- Stated problem 1 -
In the passage about TGL's songwriting, rewrite the stretch from "Although they exchange" through "compose new songs.", swapping "basement" for "garage".

- Text passage -
Although they exchange ideas while they’re away at their respective schools, TGL prefers to write as a cohesive group. Back when they were in high school in Greencastle, Indiana, Cath’s basement was considered “home court,” functioning as both a place to rehearse and compose new songs.
“We've practiced in Will's basement since we started playing music,” says Stewart, “His parents have always been amazing about letting us practice and making their walls shake until the wee hours of the morning. I can't really see us successfully writing music in any other atmosphere other than the basement...unless we were on the beach, surrounded by women and beer,” he adds, smirking as he readjusts the sunglasses still perched atop his head even though it’s nearly ten o’clock at night. He sits with one skinny jeaned leg over the edge of the arm of his chair. The twenty-year old bassist has messy dark hair which points wildly in all directions. He answers questions with a chill kind of effortlessness, his tone nonchalant but confident. Although the four TGL guys talk about their band and their music with eagerness, Stewart seems to be the unofficial spokesman.
“We’re always brainstorming lyrical concepts—all day, every day. Even when we’re not around each other,” Stewart says.

- Stated problem 2 -
Lay out the records as a JSON list of strings, one string per line with blank lines omitted, covering the stretch from the line containing "Viewport: 1086px width, 803px" through the end of the records. Leave out the pictures.

[Dataset items]
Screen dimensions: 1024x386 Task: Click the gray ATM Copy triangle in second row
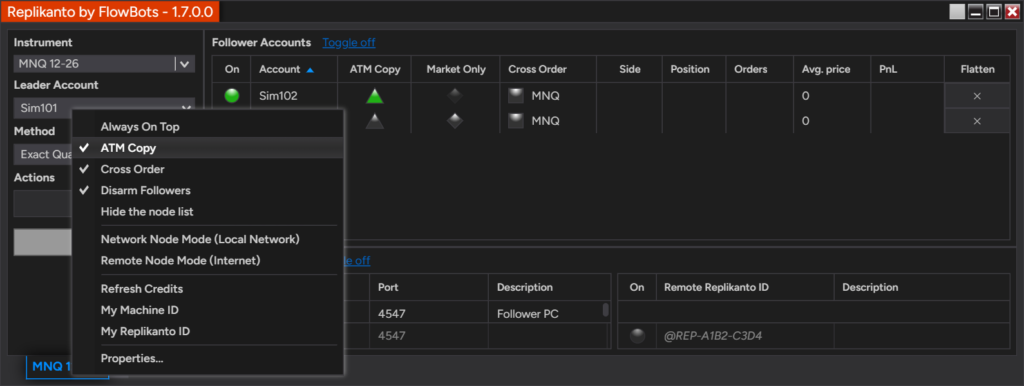pos(375,121)
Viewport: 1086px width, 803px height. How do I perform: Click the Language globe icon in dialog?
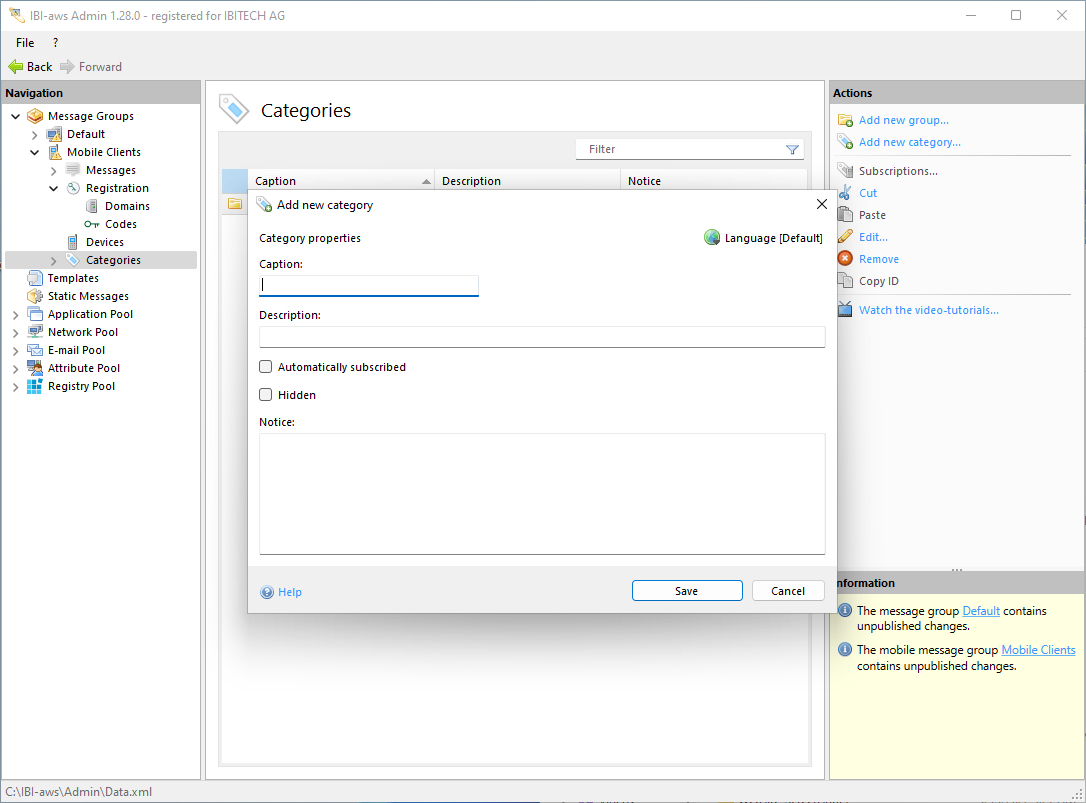tap(712, 238)
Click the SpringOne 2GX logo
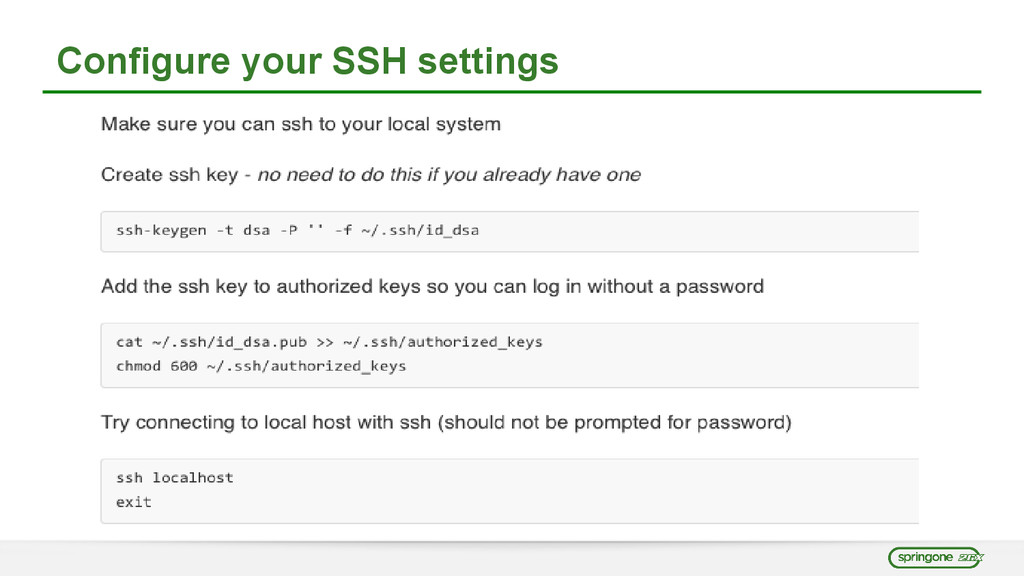 point(937,557)
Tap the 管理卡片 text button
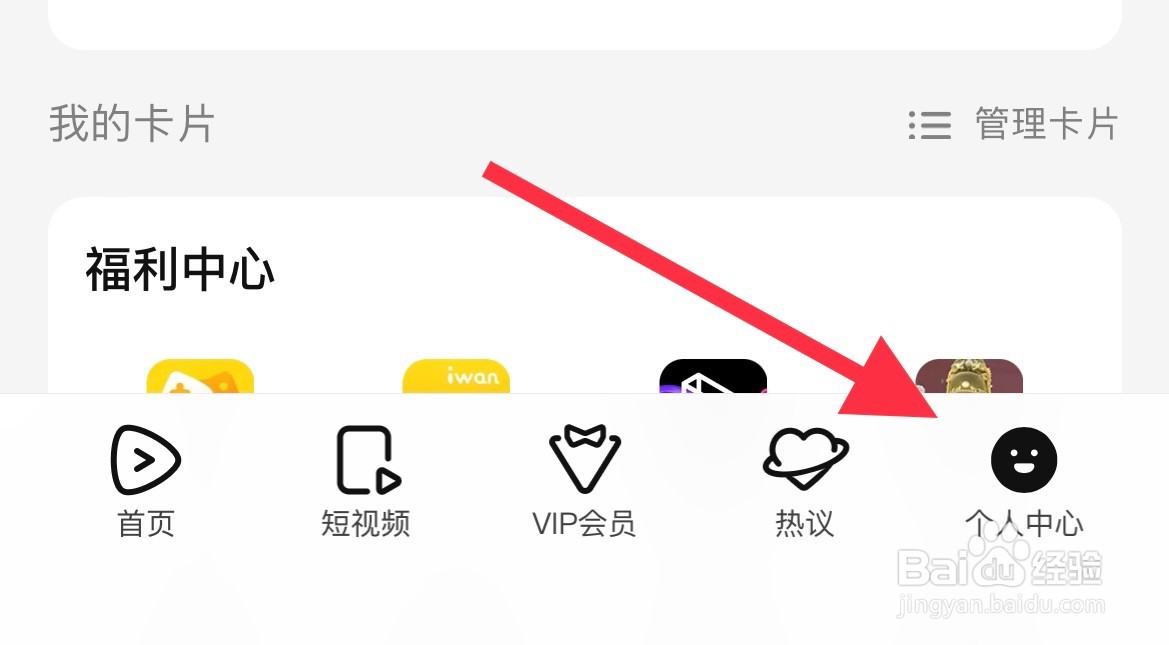The height and width of the screenshot is (645, 1169). click(1047, 125)
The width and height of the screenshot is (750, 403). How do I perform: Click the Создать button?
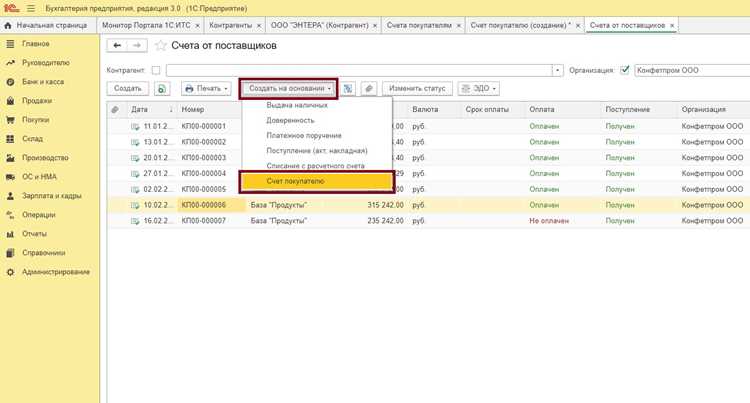[x=128, y=88]

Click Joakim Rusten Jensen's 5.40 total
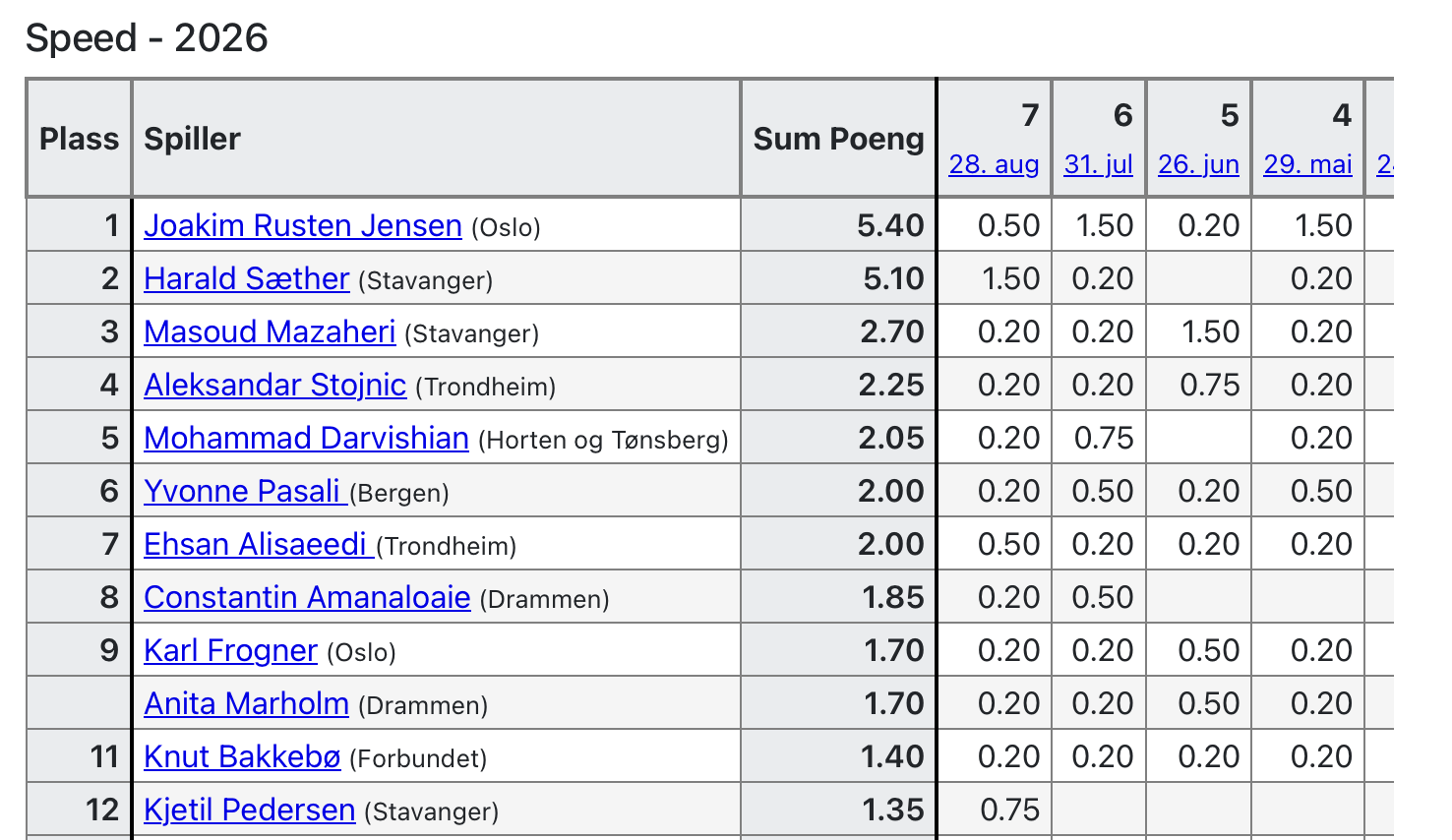(890, 225)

- Exercise result 1 -
Although they exchange ideas while they’re away at their respective schools, TGL prefers to write as a cohesive group. Back when they were in high school in Greencastle, Indiana, Cath’s garage was considered “home court,” functioning as both a place to rehearse and compose new songs.

- Exercise result 2 -
[
  "Viewport: 1086px width, 803px height. How do I perform: Click the Language globe icon in dialog?",
  "tap(712, 238)",
  "Click the SpringOne 2GX logo",
  " point(937,557)",
  "Tap the 管理卡片 text button",
  "The height and width of the screenshot is (645, 1169). click(1047, 125)",
  "The width and height of the screenshot is (750, 403). How do I perform: Click the Создать button?",
  "[x=128, y=88]",
  "Click Joakim Rusten Jensen's 5.40 total",
  "(890, 225)"
]